While Verhoeven’s film took aim at the Reagan-era privatization of military might, the 2014 model applies that anxiety to an age of automated assassination. (Drone warfare is the new target, and unambiguously so.) The corporate bigwigs of this OmniCorp are much too PR-minded to allow one of their mechanical wonders to, say, gun down a yes-man during a board meeting. To put robotic peacekeepers on the streets of American cities, the company has to change the hearts and minds of the citizens, who are understandably apprehensive about a conscience-free droid having the power to decide who lives and who dies. What OmniCorp really needs is a man inside the machine.

Enter fallen police officer Alex Murphy (Joel Kinnaman, a suitably square-jawed replacement for Peter Weller), whose wife consents to letting the mad scientists resurrect her critically wounded husband as a metallic one-man SWAT team. For the full Nolan effect, he zips around dystopian Detroit on a sleek motorcycle; receiving more than just threat analysis through his computerized visor, the newly rechristened RoboCop also has an Iron Man-worthy database streaming into his brain. As for the whole humanity thing, that’s adjustable with the touch of a switch—though only to a point, as the geek squad discovers when their tin man begins to investigate his own murder.

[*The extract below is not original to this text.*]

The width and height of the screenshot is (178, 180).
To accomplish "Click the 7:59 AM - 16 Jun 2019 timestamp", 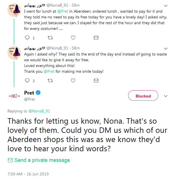I will (x=28, y=174).
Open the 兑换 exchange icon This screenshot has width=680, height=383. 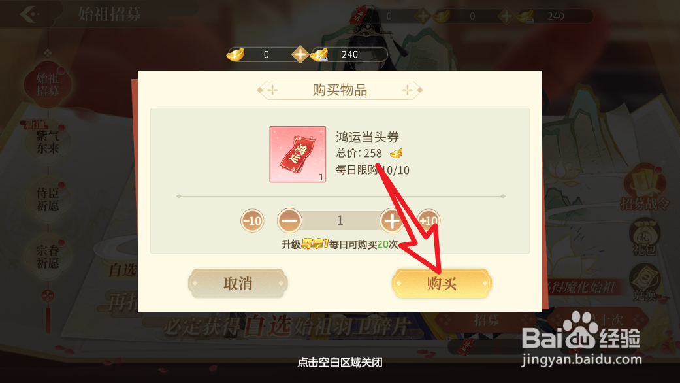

In the satire department, RoboCop 2.0 is pointed but rarely funny: It leans heavily on Samuel L. Jackson, popping in to bloviate as a Fox News-style pundit. The digital mayhem, meanwhile, is capably staged, but lacks the visceral punch of the old Verhoeven ultraviolence. (Like Jay Baruchel’s nattering OmniCorp marketing wiz, the suits at Sony are after mass appeal; they’ve reprogrammed a gory genre classic into a PG-13 crowd-pleaser.) But this RoboCop earns its stripes, mostly for the seriousness with which it treats its Frankenstein story. Kinnaman, who’s afforded a wider range of feeling and more fluctuating inflection than Weller was, locates the tragedy of his character’s predicament. What he and Padilha understand is that RoboCop is both cool and—on a deeper, more philosophical level—pretty terrifying. The movie’s affecting highlight arrives early, when Murphy’s conflicted doctor (Gary Oldman, sterling as always) shows his lab experiment what he really looks like under all the moving parts. For a few minutes, the full horror of this refurbished premise is brought to the forefront. To paraphrase one of the original’s most famous lines—repurposed here, as a wink to the faithful—we’d buy more of that for a dollar.